Les complicités de type mafieux déjà évoquées entre les autorités, les entreprises (les grands hôtels) et le proxénétisme organisé ayant suscité l’aggravation constante de la législation, le rapport met le doigt sur quelques vrais problèmes d’application. La résurgence des traditions a ressuscité dans bien des régions, notamment celles du sud, la pratique des “mariages marchandés”. Sous l’empire, en l’absence d’état-civil, c’était l’offre de cadeaux en échange de la mariée et le recours à un entremetteur qui rendaient le mariage légal. Le retour de ces pratiques pose un problème au législateur: si elles contreviennent aux lois sur le mariage, il ne s’agit pas pour autant d’un délit pénal.
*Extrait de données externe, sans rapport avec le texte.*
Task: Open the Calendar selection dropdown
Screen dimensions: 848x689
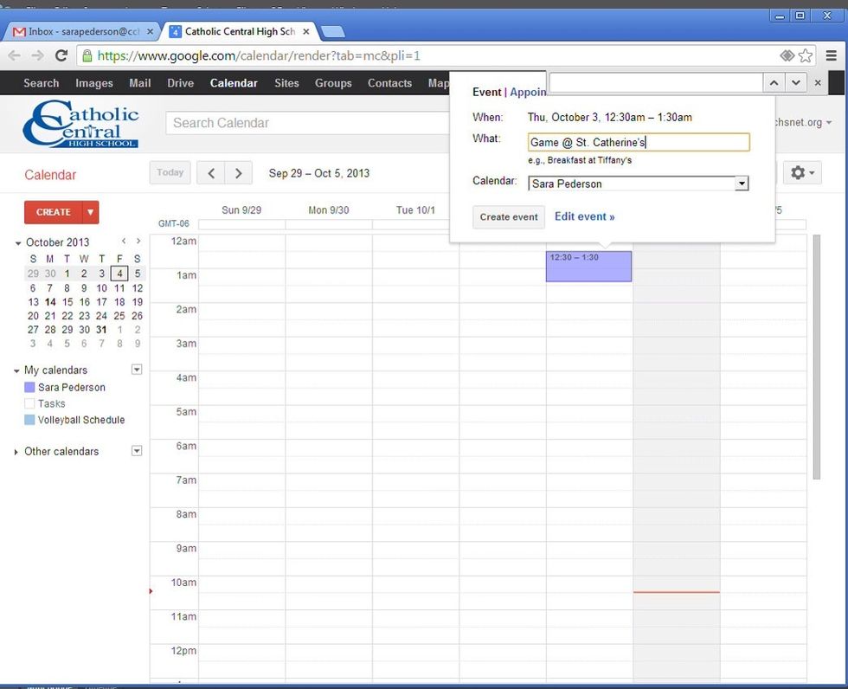Action: click(x=741, y=184)
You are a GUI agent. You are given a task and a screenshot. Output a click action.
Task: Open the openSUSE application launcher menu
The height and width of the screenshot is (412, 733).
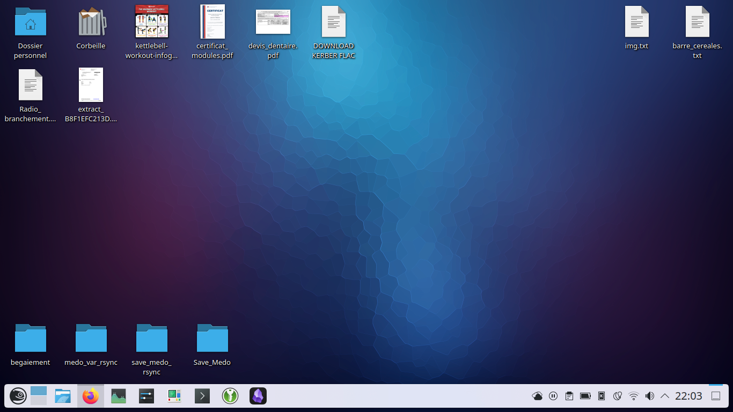tap(18, 396)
Tout le problème est alors de distinguer le mariage marchandé de la vente pure et simple. De même, la relative libéralisation de l’adoption dans un cadre qui reste celui de la politique de l’enfant unique a entraîné un important trafic d’enfants en bas âge (6). Si l’enlèvement de femmes et d’enfants doit être sévèrement puni, comment éviter de faire tomber sous le même marteau pilon répressif tous les “arrangements” privés en matière de mariage ou d’adoption? Le rapport fait état de débats sur la qualification fine des délits d’après le “but poursuivi”, au prix d’une certaine casuistique — par exemple lorsque le “bon entremetteur” qui cherche le bonheur des époux est opposé au trafiquant qui ne cherche que le profit. Dans l’ensemble, une telle démarche témoigne d’une certaine lucidité sur l’état de la société et les nécessaires compromis qui jalonnent le chemin vers l’état de droit.
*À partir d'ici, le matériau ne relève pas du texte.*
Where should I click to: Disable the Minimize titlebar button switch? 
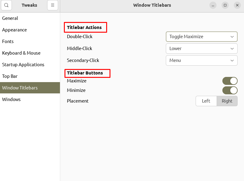(230, 90)
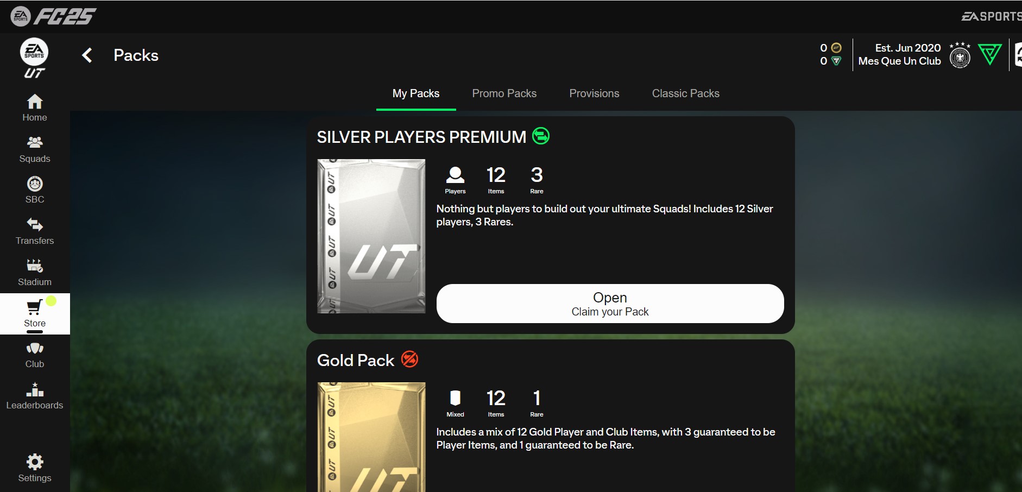This screenshot has height=492, width=1022.
Task: Open the SBC section
Action: (x=35, y=190)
L’application des textes internationaux contre la torture pour contraindre aux aveux et les mauvais traitements aux prisonniers rencontre des obstacles moins légitimes. Si une moyenne de 400 condamnations par an à l’encontre de policiers prouve que l’impunité totale n’est plus de mise, les cas cités font penser que seules les tortures ayant entraîné la mort sont réprimées, le simple passage à tabac restant loin sous la barre de la répression. Cela n’empêche pas les cas de tortures mortelles de “se multiplier”, ce que les rapporteurs imputent au laxisme de la hiérarchie, sans citer un seul cas où des officiers supérieurs ont été poursuivis pour avoir couvert les exactions de leurs subordonnés. L’application des textes internationaux sur le mauvais traitement des prisonniers se heurte en outre à certaines particularités du système pénitentiaire chinois. Compte tenu que la “rééducation par le travail” est considérée non comme une peine, mais comme une mesure de sécurité administrative, les surveillants des camps de rééducation risquaient d’échapper aux mesures de contrôle et de répression prévues pour le personnel pénitentiaire ordinaire. Les textes et les cas de condamnation cités dans le rapport prouvent que les gardiens des camps de rééducation sont désormais punissables au même titre que le personnel pénitentiaire. Cette mise au droit commun, combinée à d’autres mesures comme la réglementation générale en cours des peines de rééducation par le travail va dans le sens d’une réduction de l’arbitraire administratif — en attendant l’abolition pure et simple d’une institution incompatible avec l’état de droit.

En plus de son intérêt immédiat, qui est de nous donner une synthèse des informations disponibles sur les problèmes sociaux et les tendances récentes de la législation chinoise, ce document vaut par sa démarche et l’esprit qui l’anime. Voici des juristes chinois sérieusement engagés dans une collaboration internationale visant à faire entrer leur pays dans la communauté des États de droit. Malgré les réserves auxquelles contraint la situation actuelle — dont la moindre n’est pas que les experts ne peuvent que proposer, alors que le parti au pouvoir continue à disposer — c’est assurément un projet d’avenir. Nous accorderons à son initiatrice, Mireille Delmas-Marty, que la recherche commune de principes directeurs est un programme qui, pour être vaste et ambitieux, est moins utopique que les tentatives d’imposer à la Chine des normes élaborées sans sa participation.